Inputs the constructs.json, melts.json, and processed .npy data files from the data processing script above.

Generates a dictionary of partition functions using the capped homopolymer 1D-Ising model, and converts these to dictionaries of fraction-folded expressions (**fraction_folded_dict**) for fitting by partial differentiation.  Manipulations are done using the sympy module which allows symbolic math operations.  This is important for partial differentiation, but also for "simplification" of the fraction folded exprssions.  This simplification factors common terms, significantly decreasing the time it takes to fit and bootstrap below.  The fraction-folded dictionary is exported in json format.

Because the numpy exponential function (np.exp) gets reassigned in this script, and I cannot figure out how to undo this, the kernel must be restarted at the bottom of the script (exit()).  The user will be prompted to accept.

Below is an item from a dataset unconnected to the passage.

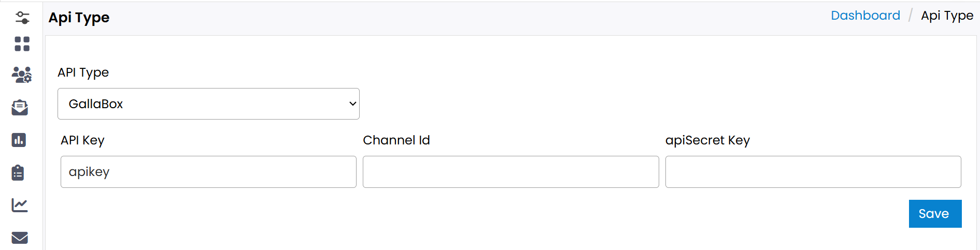The height and width of the screenshot is (250, 980).
Task: Click the Api Type breadcrumb item
Action: [947, 16]
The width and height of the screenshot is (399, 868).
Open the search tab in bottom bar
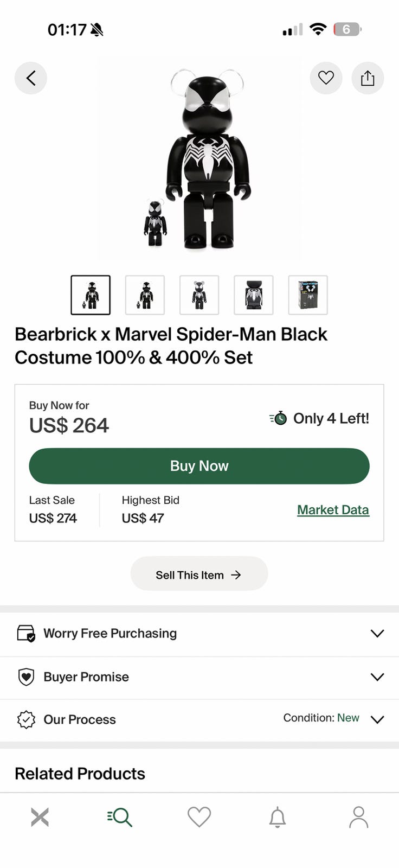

Though the path, project name, and most (but not all imports) are redundant with the command above, the kernel restart at the end of this script can create problems, if the script is run more than once.  For this reason I am keeping them associated with this script (and with subsequent scripts--fitting, plotting, etc).

Note that on 2020_05_05, I am changing the equation that gives the denaturant dependence of DGi to DGi + mi denat in the three equations for N, R, and C.  This corresponds to a positive m-value (free energies become more positive with denaturant).  Also change initial guess in the fitting cell.

In [None]:
proj_name = 'cANK'

start = time.time()

print('Generating partition functions and fraction folded expressions.  This may take a minute...')

# Parameters for partition function calculation.  Note these are sympy symbols.
RT = sp.Symbol('RT')
dGN = sp.Symbol('dGN')
dGR = sp.Symbol('dGR')
dGC = sp.Symbol('dGC')
mi = sp.Symbol('mi')
denat = sp.Symbol('denat')
Kn = sp.Symbol('Kn')
Kr = sp.Symbol('Kr')
Kc = sp.Symbol('Kc')
dGinter = sp.Symbol('dGinter')
W = sp.Symbol('W')

#np.exp = sp.Function('np.exp')
exp = sp.Function('np.exp')

with open(os.path.join(path, f'{proj_name}_constructs.json'), 'r') as cons:
    constructs = json.load(cons)

#define matricies  and end vectors to be used to calculate partition functions
begin = sp.Matrix([[0,1]])
N = sp.Matrix([[(Kn*W),1],[Kn,1]])
R = sp.Matrix([[(Kr*W),1],[Kr,1]])
C = sp.Matrix([[(Kc*W),1],[Kc,1]])
end = sp.Matrix([[1],[1]])

# Build dictionaries of partition functions, partial derivs with respect
# to K, and fraction folded.

q_dict = {}
dqdKn_dict = {}
dqdKr_dict = {}
dqdKc_dict = {}
frac_folded_dict = {}

# Number of repeats of each type.  Seems like they should be floats, but
# I get an error in the matrix multiplication (q_dict) if they are declared to be.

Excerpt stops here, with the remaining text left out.